Report all lines of the data below that hold the word "agent".

[Opening DATA PROVIDED section]

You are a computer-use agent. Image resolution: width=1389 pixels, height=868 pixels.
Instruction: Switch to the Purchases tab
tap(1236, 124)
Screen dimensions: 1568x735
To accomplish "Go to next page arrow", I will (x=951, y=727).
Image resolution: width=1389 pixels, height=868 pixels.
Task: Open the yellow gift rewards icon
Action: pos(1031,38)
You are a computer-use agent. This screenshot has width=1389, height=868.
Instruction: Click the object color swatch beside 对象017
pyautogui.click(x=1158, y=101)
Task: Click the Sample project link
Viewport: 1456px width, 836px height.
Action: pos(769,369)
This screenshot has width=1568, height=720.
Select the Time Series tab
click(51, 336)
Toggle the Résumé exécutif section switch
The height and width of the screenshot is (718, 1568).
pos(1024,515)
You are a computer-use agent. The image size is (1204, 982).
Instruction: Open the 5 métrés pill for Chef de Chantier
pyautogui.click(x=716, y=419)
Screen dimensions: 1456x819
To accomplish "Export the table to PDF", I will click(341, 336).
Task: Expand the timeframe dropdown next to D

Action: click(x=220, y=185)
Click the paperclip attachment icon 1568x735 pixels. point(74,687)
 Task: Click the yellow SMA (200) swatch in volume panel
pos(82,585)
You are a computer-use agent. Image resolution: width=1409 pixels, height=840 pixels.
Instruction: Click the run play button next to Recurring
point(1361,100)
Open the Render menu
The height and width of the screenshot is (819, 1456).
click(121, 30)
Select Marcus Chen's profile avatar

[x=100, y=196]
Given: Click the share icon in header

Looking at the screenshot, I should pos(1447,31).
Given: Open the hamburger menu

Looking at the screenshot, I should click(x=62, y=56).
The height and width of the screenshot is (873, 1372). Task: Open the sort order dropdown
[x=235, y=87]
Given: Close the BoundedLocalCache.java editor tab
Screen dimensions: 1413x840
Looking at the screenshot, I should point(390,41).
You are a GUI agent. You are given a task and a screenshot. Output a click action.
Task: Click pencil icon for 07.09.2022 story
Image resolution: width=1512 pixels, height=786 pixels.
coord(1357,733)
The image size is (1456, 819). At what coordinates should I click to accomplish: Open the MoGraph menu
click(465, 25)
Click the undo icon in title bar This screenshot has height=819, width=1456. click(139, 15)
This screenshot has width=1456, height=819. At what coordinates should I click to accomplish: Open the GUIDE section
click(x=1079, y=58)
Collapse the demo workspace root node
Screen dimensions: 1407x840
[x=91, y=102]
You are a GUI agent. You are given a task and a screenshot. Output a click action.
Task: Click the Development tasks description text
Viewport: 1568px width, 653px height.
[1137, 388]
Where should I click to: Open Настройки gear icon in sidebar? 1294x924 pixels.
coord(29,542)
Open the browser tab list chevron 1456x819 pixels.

[Closing DATA PROVIDED section]

#### EXERCISE SOLUTION
You are a computer-use agent. Image resolution: width=1389 pixels, height=868 pixels.
You are a computer-use agent. This screenshot has width=1389, height=868.
You are a computer-use agent. The image size is (1204, 982).
You are a computer-use agent. Image resolution: width=1409 pixels, height=840 pixels.
You are a GUI agent. You are given a task and a screenshot. Output a click action.
You are a GUI agent. You are given a task and a screenshot. Output a click action.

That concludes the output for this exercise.